И вновь ожили ее страхи. Всю жизнь она боролась с искушениями и вдруг одним махом отказалась от этой борьбы.
Ради секса. Похоти. Одного из смертных грехов.
А ее партнер по прегрешению только подлил масла в огонь: «Это всего лишь секс, детка. Ну ладно, пусть даже отличный секс, но… Эй, подумаешь, делов-то. Не заморачивайся. – Он и понятия не имел, что это значит для нее. И не волнуйся насчет случайной беременности».
Как будто то, что он воспользовался презервативом, сняло все проблемы. Может, так и есть в том мире, откуда он явился. В мире, которого Пенелопа всегда избегала, где балом правят секс, наркотики и рок-н-ролл. К которому принадлежала ее мать.
Пенелопа оделась и, стараясь держаться с достоинством, покинула спальню. На первом этаже, к счастью, уже не было гостей – лишь персонал делал уборку, и музыканты собирали свою аппаратуру. Пенелопа зашла в гардеробную и просидела там довольно долго, надеясь, что ее перестанет сотрясать дрожь и перестанут терзать воспоминания об объятиях Рэйфа. Нужно было думать о них, как о чем-то ужасном, а вместо этого казалось, что это были лучшие мгновения ее жизни.
«Нет! – сверлила мозг мысль. – Нельзя позволить себе стать порочной!»
Джек, взглянув на лицо вошедшей в кухню Пенелопы, ту же ее обнял и сказал:
– Все закончилось, милая. Тебе нужно отправиться домой и выспаться, я сам тут все закончу. Все остатки я уже упаковал и уложил в твою машину. У ребятишек будет славный воскресный обед. – Он обнял ее крепче. – Ты это сделала. Отличная работа! Можешь гордиться собой.

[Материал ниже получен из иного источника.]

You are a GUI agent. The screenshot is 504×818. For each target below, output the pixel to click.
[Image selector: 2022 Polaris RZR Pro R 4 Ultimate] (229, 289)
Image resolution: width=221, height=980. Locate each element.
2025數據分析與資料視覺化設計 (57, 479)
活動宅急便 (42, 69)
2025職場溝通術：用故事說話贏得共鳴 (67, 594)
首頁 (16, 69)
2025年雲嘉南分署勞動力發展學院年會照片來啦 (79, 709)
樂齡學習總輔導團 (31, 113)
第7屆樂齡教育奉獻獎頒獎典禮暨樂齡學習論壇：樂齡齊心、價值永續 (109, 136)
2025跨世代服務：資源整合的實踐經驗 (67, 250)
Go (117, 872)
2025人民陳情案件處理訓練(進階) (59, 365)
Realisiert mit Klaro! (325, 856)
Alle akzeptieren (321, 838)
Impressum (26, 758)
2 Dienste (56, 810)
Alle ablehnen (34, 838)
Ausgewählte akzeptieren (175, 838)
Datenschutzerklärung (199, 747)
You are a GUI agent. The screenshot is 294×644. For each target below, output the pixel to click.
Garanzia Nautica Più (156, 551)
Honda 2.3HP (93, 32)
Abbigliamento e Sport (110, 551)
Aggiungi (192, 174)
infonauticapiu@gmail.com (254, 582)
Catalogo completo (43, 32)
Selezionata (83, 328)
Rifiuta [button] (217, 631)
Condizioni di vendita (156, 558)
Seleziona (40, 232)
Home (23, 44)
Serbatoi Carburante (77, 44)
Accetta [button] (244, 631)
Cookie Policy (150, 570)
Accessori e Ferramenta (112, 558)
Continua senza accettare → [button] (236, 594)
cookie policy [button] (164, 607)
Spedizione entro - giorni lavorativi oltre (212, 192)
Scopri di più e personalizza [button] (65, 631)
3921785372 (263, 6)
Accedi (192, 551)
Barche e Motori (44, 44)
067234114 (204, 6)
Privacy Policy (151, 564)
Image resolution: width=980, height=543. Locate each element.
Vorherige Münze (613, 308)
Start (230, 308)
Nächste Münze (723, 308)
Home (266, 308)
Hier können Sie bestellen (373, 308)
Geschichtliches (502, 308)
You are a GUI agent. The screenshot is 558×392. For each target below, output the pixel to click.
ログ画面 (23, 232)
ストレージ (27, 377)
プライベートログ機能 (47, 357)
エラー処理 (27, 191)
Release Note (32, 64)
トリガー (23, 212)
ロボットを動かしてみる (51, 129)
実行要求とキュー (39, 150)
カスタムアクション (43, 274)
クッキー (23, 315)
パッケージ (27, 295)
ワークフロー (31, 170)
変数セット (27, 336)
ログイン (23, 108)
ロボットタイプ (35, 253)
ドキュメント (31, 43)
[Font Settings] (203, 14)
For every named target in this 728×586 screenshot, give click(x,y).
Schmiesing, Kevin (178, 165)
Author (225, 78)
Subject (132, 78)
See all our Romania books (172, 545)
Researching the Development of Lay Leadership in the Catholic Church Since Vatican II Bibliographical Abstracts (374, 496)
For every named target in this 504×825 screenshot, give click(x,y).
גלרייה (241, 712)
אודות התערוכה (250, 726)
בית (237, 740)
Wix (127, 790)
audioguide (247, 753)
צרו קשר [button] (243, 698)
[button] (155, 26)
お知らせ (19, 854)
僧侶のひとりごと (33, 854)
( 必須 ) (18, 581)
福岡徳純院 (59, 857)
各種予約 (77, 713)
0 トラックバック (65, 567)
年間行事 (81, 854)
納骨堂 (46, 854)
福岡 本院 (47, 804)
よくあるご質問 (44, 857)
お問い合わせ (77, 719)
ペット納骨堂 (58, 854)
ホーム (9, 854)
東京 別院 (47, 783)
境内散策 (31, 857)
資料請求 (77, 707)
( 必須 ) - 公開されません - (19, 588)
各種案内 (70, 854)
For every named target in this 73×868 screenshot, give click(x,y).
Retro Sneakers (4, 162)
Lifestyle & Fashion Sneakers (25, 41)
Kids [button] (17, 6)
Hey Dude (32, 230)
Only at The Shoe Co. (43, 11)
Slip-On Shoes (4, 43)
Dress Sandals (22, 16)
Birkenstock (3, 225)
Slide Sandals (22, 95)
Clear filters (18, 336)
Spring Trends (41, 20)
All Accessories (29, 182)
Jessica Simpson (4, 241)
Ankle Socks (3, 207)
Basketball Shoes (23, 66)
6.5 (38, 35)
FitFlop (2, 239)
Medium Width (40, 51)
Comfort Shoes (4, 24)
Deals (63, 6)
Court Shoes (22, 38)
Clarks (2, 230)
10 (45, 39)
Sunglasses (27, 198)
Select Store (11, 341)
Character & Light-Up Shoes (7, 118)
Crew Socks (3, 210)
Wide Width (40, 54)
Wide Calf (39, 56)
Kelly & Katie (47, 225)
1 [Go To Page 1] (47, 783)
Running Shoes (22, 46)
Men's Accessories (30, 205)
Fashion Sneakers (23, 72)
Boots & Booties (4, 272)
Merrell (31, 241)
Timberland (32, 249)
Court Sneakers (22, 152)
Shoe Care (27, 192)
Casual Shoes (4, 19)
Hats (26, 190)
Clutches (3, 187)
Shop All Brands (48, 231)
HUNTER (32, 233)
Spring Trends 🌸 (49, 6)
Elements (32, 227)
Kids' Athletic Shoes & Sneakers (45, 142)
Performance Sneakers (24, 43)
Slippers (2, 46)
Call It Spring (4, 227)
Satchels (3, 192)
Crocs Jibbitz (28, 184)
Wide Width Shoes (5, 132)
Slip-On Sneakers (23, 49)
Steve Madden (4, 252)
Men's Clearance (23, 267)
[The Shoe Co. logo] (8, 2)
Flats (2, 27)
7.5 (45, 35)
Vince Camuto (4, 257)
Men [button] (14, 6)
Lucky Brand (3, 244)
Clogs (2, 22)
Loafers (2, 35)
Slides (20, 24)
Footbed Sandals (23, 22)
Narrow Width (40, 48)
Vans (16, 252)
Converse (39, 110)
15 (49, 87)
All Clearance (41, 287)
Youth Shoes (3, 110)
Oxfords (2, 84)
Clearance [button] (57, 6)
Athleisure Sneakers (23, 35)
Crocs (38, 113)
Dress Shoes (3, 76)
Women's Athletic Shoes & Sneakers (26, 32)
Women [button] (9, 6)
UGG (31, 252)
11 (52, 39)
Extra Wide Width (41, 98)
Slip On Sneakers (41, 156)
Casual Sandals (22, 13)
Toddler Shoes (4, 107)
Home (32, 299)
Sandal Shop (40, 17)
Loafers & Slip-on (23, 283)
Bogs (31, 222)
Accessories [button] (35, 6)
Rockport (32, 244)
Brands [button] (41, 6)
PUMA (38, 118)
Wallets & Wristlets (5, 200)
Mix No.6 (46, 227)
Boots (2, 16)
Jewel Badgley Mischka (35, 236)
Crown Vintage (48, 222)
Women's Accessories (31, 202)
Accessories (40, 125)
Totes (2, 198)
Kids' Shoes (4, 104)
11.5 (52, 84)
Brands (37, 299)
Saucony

Кое-как Пенелопа добралась до своей квартирки, расположенной над небольшим кухонным цехом, использовавшимся в первые годы существования ее компании. Теперь у фирмы появились другие производственные помещения, гораздо просторнее, которыми заправлял Джек. Но этот цех был полон воспоминаний, а потому дорог Пенелопе. Она вынула контейнеры с едой из машины и отнесла в холодильник, а затем заперла входную дверь, надеясь, что гнавшиеся за ней адские гончие останутся снаружи. Однако те последовали за ней в спальню и расселись вокруг кровати, словно вот-вот готовые броситься на нее и загрызть.
У одной из них было лицо бабушки Пенелопы – Луизы Коллинз. Холодное, с написанным на нем отвращением. Рот полон острых зубов, готовых вместе с каждым обвинением срывать с костей куски плоти.
У другой гончей было лицо Рэйфа: глаза горели желанием, а высунутый язык обещал неведомые доселе наслаждения. Когда Пенелопа расстегнула серебряное платье, на лице монстра появилась ухмылка, и ей показалось, что это руки Рэйфа раздевают ее. Тело охватил приятный жар. Но почему не боль? Наверное, во всем виновата дурная кровь. Отчего же еще этот жар смог так быстро распространиться, проникнуть в каждую клетку тела?
Пенелопа швырнула в угол скомканное серебряное платье. Никогда больше она его не наденет!
Заснуть, похоже, не получится, даже несмотря на крайнюю усталость. Страшила мысль о том, что нужно выключить свет и остаться наедине с чудовищами, созданными ее разумом.